51. 'Indigenous Australians' is also an acceptable term for referring to Aboriginal and Torres Strait Islander peoples.

52. The terms 'Indigenous' and 'Aboriginal(s)' should always be capitalised when referring to Indigenous Australians and Australian Aboriginal(s). These terms do not need capitals when used in a general sense to refer to the original inhabitants of other countries.

Unacceptable terms

53. 'Aboriginality' is an unacceptable alternative for 'Indigenous Status'.

54. The terms 'Aboriginal' and 'Torres Strait Islander' are used in the question wording because they are widely accepted throughout Australia and are not offensive to Indigenous people. These terms should not be replaced in the question with other terms such as 'Koori' or 'Murri' as terms relating to particular Aboriginal groups do not cover Torres Strait Islander people and many other Aboriginal groups. Indigenous people who do not identify with alternative terms may resent having the terms applied to them or may respond 'No' to the question. Although 'Koori', 'Murri' and other names of particular groups are unacceptable alternatives for 'Aboriginal' in a general sense and in the Indigenous Status question, they may be used to refer to a person or group of people who are known to identify themselves as 'Koori', 'Murri', etc.

55. 'ATSI', ATSIs 'ATSI people', 'Aboriginal and TSI' or 'A&TSI' 'Islanders', 'TSIs', 'TIs' are all unacceptable terms.

56. 'ATSIC people' or 'ATSICs' are also incorrect.
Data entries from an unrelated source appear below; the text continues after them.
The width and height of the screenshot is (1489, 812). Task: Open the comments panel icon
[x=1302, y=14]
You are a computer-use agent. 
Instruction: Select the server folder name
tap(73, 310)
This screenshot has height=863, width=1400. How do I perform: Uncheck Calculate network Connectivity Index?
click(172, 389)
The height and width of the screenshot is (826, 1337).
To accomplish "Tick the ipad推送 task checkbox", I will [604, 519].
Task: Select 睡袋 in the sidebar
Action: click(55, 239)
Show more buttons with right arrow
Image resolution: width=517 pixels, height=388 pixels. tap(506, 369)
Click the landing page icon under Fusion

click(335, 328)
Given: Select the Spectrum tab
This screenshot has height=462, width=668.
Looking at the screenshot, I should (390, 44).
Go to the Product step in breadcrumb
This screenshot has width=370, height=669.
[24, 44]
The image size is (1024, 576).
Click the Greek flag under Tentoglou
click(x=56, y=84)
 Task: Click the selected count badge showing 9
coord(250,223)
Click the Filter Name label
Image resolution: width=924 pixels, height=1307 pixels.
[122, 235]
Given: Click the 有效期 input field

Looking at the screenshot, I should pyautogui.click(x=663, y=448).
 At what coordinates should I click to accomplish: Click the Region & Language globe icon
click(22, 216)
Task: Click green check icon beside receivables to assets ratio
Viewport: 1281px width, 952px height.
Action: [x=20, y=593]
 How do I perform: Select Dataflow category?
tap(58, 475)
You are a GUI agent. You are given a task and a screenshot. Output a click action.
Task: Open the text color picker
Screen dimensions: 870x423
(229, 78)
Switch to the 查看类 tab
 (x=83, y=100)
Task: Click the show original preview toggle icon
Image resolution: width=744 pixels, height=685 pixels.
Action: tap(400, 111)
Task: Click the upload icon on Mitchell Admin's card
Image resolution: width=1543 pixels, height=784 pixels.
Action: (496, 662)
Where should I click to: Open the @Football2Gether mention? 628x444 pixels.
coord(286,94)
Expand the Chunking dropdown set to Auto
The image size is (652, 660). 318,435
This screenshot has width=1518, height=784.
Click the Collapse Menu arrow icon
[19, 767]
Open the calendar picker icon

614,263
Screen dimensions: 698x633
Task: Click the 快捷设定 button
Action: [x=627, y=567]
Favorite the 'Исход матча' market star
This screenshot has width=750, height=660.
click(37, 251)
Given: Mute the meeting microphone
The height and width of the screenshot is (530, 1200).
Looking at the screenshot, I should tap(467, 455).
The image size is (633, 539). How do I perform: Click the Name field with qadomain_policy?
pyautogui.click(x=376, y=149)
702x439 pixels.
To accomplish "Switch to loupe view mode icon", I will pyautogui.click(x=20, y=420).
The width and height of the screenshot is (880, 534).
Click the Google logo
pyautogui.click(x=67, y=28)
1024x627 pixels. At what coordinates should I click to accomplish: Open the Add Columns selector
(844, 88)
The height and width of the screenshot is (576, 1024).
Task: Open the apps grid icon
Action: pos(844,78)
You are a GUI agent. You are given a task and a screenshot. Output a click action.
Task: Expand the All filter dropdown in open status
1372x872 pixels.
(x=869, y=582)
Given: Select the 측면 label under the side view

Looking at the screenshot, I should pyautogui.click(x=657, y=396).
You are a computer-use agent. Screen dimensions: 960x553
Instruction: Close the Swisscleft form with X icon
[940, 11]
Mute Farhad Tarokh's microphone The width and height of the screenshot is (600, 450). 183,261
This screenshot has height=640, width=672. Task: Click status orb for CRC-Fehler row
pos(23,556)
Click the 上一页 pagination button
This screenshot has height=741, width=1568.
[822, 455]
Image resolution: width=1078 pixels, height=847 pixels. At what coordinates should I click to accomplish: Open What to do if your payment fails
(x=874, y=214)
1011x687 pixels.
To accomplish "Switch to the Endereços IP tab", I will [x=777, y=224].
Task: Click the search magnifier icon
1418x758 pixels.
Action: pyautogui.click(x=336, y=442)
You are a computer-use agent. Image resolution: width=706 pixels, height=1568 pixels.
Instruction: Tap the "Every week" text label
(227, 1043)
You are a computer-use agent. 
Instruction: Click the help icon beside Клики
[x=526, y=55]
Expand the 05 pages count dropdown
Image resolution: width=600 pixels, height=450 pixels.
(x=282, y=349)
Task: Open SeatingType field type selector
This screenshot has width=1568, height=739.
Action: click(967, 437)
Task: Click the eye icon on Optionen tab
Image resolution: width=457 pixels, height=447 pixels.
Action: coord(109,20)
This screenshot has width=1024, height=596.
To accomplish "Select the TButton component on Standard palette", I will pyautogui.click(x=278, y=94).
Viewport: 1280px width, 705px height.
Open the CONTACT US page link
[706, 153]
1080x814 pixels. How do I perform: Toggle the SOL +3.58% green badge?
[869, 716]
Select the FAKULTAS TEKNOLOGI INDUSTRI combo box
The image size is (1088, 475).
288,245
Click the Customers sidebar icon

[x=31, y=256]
ATSIC, the Aboriginal and Torres Strait Islander Commission, is an organisation.

57. When referring to events or circumstances affecting Indigenous people, phrases such as 'Deaths of Indigenous people' are to be preferred over 'Indigenous deaths'.

58. 'Aboriginal' should not be used to include Torres Strait Islander people, in particular the following should be avoided '... Aboriginal and Torres Strait Islander, referred to subsequently as Aboriginal,...'.

59. Persons and groups of persons should not be described as 'ethnic': this is both inaccurate and offensive.


60. Australian Standard Classification of Cultural and Ethnic Groups (ASCCEG), 1249.0.